Le risque de surendettement des ménages au titre de l’immobilier est donc très faible. Et il ne justifie pas, à lui seul, le maintien de mesures exorbitantes, tel le rationnement actuel du crédit qui a largement contribué à l’effondrement des marchés de l’immobilier résidentiel. Une mesure d’exception prise à l’automne 2019 avant les grands bouleversements et qui n’a pas été redimensionnée depuis dans un monde qui a changé et alors que le risque principal invoqué pour la justifier s’est considérablement amoindri, avec comme corollaire un coût du risque pour les banques particulièrement faible, comme la Banque de France le répète régulièrement… D’autant que la qua-
si-totalité des observateurs et analystes (y compris la Banque de France, par exemple dans une publication de décembre 2023 : « Evaluation des risque du système financier français ») s’accordent sur la solidité du système français de financement du logement caractérisé par des taux fixes sur l’ensemble de la maturité du prêt, la garantie de la majorité des prêts par un système de cautionnement et une évaluation de la solvabilité de l’emprunteur basée sur l’analyse de ses revenus et non sur la valeur de son bien immobilier !

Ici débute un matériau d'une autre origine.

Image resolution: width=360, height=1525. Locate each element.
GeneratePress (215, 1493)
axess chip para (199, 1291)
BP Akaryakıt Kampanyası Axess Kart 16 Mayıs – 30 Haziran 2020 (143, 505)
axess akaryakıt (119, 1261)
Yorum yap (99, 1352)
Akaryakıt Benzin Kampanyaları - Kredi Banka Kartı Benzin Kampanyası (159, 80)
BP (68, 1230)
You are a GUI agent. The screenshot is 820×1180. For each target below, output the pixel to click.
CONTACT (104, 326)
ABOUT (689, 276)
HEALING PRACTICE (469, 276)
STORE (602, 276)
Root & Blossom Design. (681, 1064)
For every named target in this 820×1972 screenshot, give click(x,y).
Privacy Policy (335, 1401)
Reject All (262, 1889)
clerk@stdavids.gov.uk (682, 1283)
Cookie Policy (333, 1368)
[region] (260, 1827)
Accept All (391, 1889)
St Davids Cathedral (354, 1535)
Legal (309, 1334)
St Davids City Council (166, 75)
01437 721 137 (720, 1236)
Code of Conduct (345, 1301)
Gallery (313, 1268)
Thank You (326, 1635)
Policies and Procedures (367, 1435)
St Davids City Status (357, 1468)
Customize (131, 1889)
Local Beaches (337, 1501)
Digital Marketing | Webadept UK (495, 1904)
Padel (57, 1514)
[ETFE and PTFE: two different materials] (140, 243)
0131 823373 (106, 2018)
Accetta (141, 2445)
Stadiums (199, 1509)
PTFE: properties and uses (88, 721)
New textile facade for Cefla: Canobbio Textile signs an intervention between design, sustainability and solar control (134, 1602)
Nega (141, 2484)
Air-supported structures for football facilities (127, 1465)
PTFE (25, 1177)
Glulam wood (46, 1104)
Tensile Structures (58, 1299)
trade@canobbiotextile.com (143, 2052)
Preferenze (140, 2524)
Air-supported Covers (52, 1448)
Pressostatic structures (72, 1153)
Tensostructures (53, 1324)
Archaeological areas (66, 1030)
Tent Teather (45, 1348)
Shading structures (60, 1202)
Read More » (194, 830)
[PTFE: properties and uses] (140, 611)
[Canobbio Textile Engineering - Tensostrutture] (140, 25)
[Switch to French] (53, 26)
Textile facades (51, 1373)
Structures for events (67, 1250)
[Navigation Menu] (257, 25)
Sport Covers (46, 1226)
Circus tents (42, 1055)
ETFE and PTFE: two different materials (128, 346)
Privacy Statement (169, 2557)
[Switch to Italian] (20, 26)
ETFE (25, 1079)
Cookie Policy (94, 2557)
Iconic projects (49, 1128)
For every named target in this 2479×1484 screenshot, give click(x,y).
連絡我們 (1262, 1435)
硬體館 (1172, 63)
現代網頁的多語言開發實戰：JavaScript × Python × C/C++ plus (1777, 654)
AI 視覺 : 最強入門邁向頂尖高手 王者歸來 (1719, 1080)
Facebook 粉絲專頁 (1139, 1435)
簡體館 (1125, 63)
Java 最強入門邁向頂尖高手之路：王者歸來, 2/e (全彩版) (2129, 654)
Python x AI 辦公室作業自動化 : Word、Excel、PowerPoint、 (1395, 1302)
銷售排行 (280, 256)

Les décisions de resserrement de l’accès au crédit et le maintien de mesures d’exception sont donc difficiles à comprendre, sauf à imaginer que d’autres impératifs non explicités ont présidé aux décisions du HCSF.
En route vers la baisse des taux des crédits immobiliers
Dès lors, rien ne s’oppose à un atterrissage des taux des crédits immobiliers, un coût du risque très faible facilitant cela dans le contexte d’une réduction du coût des ressources de financement des nouveaux crédits. Surtout si, comme cela se constate depuis l’automne dernier, les banques retrouvent de l’appétence pour le financement de l’immobilier résidentiel. D’ailleurs, après avoir fait preuve d’une quasi-stabilité durant l’automne 2023, les taux ont commencé à reculer : pour un taux moyen à 4,24 % en décembre, le coût du crédit immobilier s’est établi à 4,15 % en janvier dernier (Crédit Logement/CSA).
Mais la décrue des taux des crédits immobiliers devait déjà être relativement lente durant le 1er semestre 2024, compte tenu de la prudente décrue des taux de la BCE et de la relative rigidité à la baisse des conditions de rémunération de l’épargne des ménages. De plus, leurs hésitations vont être renforcées par la décision de la Banque de France de revenir à une actualisation trimestrielle des taux d’usure. Néanmoins, après être repassé sous les 4 % vers la fin du 1er trimestre (3,75 % au 2e trimestre), le taux moyen devrait finir l’année 2024 à 3,25 %.